Print each record below exactly as it appears.

> _RECORDS SUPPLIED_:
━━━━━━━━

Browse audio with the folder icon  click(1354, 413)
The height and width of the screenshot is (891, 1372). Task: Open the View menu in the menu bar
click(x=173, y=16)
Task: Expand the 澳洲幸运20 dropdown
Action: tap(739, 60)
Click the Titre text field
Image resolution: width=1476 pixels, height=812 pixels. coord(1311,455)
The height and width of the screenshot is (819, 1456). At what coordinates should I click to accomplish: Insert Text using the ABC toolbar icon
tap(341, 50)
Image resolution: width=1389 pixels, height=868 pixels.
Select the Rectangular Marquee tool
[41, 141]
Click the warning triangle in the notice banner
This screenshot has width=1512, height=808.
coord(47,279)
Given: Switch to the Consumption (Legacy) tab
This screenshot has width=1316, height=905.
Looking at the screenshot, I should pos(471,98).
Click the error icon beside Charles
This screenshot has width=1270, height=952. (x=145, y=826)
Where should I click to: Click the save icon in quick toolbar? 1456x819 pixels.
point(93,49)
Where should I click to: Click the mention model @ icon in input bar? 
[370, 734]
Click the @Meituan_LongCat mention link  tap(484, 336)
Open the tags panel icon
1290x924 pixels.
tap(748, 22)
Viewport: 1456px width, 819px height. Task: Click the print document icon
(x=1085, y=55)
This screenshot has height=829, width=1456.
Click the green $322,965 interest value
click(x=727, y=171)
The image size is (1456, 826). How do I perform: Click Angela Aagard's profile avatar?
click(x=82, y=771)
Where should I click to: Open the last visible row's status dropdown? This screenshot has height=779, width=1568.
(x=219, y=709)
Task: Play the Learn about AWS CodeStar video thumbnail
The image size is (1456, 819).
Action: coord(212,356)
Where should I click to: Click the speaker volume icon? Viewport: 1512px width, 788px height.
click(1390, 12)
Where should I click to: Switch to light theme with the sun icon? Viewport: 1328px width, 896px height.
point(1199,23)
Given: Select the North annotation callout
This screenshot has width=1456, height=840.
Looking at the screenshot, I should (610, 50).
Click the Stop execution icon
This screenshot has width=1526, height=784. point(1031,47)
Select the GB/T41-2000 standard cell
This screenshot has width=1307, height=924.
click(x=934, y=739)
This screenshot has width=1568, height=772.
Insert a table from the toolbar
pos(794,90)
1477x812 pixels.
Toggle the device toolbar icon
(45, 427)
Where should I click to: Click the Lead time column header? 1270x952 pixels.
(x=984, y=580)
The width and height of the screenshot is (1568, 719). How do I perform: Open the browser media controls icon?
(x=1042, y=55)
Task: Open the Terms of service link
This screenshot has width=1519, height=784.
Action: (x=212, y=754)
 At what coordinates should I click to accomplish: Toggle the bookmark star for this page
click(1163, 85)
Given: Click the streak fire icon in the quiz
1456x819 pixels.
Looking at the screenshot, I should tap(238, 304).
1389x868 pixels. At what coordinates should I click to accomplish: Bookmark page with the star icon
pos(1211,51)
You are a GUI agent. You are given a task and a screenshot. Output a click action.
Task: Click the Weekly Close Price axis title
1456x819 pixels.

━━━━━━━━

> _ANSWER SECTION_:
Browse audio with the folder icon  click(1354, 413)
The height and width of the screenshot is (891, 1372). Task: Open the View menu in the menu bar
click(x=173, y=16)
Task: Expand the 澳洲幸运20 dropdown
Action: tap(739, 60)
Click the Titre text field
Image resolution: width=1476 pixels, height=812 pixels. coord(1311,455)
The height and width of the screenshot is (819, 1456). At what coordinates should I click to accomplish: Insert Text using the ABC toolbar icon
tap(341, 50)
Image resolution: width=1389 pixels, height=868 pixels.
Select the Rectangular Marquee tool
[41, 141]
Click the warning triangle in the notice banner
This screenshot has width=1512, height=808.
coord(47,279)
Given: Switch to the Consumption (Legacy) tab
This screenshot has width=1316, height=905.
Looking at the screenshot, I should pos(471,98).
Click the error icon beside Charles
This screenshot has width=1270, height=952. (x=145, y=826)
Where should I click to: Click the save icon in quick toolbar? 1456x819 pixels.
point(93,49)
Where should I click to: Click the mention model @ icon in input bar? 
[370, 734]
Click the @Meituan_LongCat mention link  tap(484, 336)
Open the tags panel icon
1290x924 pixels.
tap(748, 22)
Viewport: 1456px width, 819px height. Task: Click the print document icon
(x=1085, y=55)
This screenshot has height=829, width=1456.
Click the green $322,965 interest value
click(x=727, y=171)
The image size is (1456, 826). How do I perform: Click Angela Aagard's profile avatar?
click(x=82, y=771)
Where should I click to: Open the last visible row's status dropdown? This screenshot has height=779, width=1568.
(x=219, y=709)
Task: Play the Learn about AWS CodeStar video thumbnail
The image size is (1456, 819).
Action: coord(212,356)
Where should I click to: Click the speaker volume icon? Viewport: 1512px width, 788px height.
click(1390, 12)
Where should I click to: Switch to light theme with the sun icon? Viewport: 1328px width, 896px height.
point(1199,23)
Given: Select the North annotation callout
This screenshot has width=1456, height=840.
Looking at the screenshot, I should (610, 50).
Click the Stop execution icon
This screenshot has width=1526, height=784. point(1031,47)
Select the GB/T41-2000 standard cell
This screenshot has width=1307, height=924.
click(x=934, y=739)
This screenshot has width=1568, height=772.
Insert a table from the toolbar
pos(794,90)
1477x812 pixels.
Toggle the device toolbar icon
(45, 427)
Where should I click to: Click the Lead time column header? 1270x952 pixels.
(x=984, y=580)
The width and height of the screenshot is (1568, 719). How do I perform: Open the browser media controls icon?
(x=1042, y=55)
Task: Open the Terms of service link
This screenshot has width=1519, height=784.
Action: (x=212, y=754)
 At what coordinates should I click to accomplish: Toggle the bookmark star for this page
click(1163, 85)
Given: Click the streak fire icon in the quiz
1456x819 pixels.
Looking at the screenshot, I should tap(238, 304).
1389x868 pixels. At what coordinates should I click to accomplish: Bookmark page with the star icon
pos(1211,51)
You are a GUI agent. You are given a task and a screenshot. Output a click action.
Task: Click the Weekly Close Price axis title
1456x819 pixels.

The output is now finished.